La Vie française était avant tout un journal d’argent, le patron étant un homme d’argent à qui la presse et la députation avaient servi de leviers. Se faisant de la bonhomie une arme, il avait toujours manœuvré sous un masque souriant de brave homme, mais il n’employait à ses besognes, quelles qu’elles fussent, que des gens qu’il avait tâtés, éprouvés, flairés, qu’il sentait retors, audacieux et souples. Duroy, nommé chef des Échos, lui semblait un garçon précieux.

 

Cette fonction avait été remplie jusque-là par le secrétaire de la rédaction, Monsieur Boisrenard, un vieux journaliste correct, ponctuel et méticuleux comme un employé. Depuis trente ans il avait été secrétaire de la rédaction de onze journaux différents, sans modifier en rien sa manière de faire ou de voir. Il passait d’une rédaction dans une autre comme on change de restaurant, s’apercevant à peine que la cuisine n’avait pas tout à fait le même goût.
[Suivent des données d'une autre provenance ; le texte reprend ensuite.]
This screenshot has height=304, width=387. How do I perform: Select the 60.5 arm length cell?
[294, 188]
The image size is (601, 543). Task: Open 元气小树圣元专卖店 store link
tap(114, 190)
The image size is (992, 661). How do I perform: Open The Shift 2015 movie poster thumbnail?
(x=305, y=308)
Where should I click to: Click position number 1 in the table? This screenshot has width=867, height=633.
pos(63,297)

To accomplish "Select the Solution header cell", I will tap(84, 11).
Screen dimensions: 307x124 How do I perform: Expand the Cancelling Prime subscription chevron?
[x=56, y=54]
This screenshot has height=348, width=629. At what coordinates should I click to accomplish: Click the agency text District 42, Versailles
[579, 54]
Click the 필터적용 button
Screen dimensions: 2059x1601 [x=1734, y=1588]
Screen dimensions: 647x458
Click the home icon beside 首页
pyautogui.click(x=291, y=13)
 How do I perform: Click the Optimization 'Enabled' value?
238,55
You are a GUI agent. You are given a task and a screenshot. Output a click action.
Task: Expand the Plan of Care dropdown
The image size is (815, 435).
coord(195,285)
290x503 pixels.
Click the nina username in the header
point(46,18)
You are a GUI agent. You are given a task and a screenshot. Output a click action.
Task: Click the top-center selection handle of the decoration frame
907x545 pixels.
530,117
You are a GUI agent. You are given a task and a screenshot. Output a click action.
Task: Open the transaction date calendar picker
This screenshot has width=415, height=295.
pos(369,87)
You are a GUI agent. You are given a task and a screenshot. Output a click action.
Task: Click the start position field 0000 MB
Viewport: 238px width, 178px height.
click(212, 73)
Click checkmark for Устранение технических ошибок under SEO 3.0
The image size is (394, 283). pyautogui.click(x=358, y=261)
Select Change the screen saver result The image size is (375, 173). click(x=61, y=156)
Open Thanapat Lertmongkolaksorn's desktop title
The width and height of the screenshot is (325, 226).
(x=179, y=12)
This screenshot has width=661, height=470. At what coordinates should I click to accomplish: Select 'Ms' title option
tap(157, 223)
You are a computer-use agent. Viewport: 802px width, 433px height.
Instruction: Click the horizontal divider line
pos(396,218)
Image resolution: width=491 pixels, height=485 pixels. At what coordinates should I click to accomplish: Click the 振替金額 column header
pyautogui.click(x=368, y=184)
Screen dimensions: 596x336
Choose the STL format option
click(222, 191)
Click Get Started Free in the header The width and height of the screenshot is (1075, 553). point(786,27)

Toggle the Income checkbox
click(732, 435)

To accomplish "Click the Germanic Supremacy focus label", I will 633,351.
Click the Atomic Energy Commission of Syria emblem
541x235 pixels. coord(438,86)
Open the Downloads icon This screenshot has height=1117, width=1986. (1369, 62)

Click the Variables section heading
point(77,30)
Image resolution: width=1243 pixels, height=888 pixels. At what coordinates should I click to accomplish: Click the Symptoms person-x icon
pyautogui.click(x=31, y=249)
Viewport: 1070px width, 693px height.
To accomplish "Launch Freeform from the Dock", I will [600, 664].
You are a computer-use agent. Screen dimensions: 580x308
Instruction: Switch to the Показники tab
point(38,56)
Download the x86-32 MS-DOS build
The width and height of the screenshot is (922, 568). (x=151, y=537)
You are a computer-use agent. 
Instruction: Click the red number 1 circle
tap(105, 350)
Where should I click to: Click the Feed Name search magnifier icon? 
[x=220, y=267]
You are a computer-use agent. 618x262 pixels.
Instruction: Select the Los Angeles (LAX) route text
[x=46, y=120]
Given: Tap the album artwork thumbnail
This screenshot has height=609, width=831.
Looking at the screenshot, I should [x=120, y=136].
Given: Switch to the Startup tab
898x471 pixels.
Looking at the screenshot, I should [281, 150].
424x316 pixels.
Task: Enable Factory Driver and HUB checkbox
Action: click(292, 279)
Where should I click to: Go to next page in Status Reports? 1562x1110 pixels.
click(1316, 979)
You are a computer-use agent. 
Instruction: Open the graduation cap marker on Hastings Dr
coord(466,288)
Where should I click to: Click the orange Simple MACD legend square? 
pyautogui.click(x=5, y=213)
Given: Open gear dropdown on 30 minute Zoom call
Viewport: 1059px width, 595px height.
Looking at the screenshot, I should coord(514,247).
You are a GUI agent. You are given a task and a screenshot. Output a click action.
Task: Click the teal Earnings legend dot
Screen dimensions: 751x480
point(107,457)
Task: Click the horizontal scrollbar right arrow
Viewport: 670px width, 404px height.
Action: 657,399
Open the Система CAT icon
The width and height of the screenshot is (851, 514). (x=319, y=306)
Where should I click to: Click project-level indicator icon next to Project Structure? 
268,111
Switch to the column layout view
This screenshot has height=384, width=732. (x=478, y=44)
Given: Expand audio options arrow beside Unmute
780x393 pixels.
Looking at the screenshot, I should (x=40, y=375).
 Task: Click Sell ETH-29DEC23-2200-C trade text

Les opinions politiques et religieuses lui demeuraient étrangères.

 

Il était dévoué au journal quel qu’il fût, entendu dans la besogne, et précieux par son expérience. Il travaillait comme un aveugle qui ne voit rien, comme un sourd qui n’entend rien, et comme un muet qui ne parle jamais de rien. Il avait cependant une grande loyauté professionnelle, et ne se fût point prêté à une chose qu’il n’aurait pas jugée honnête, loyale et correcte au point de vue spécial de son métier.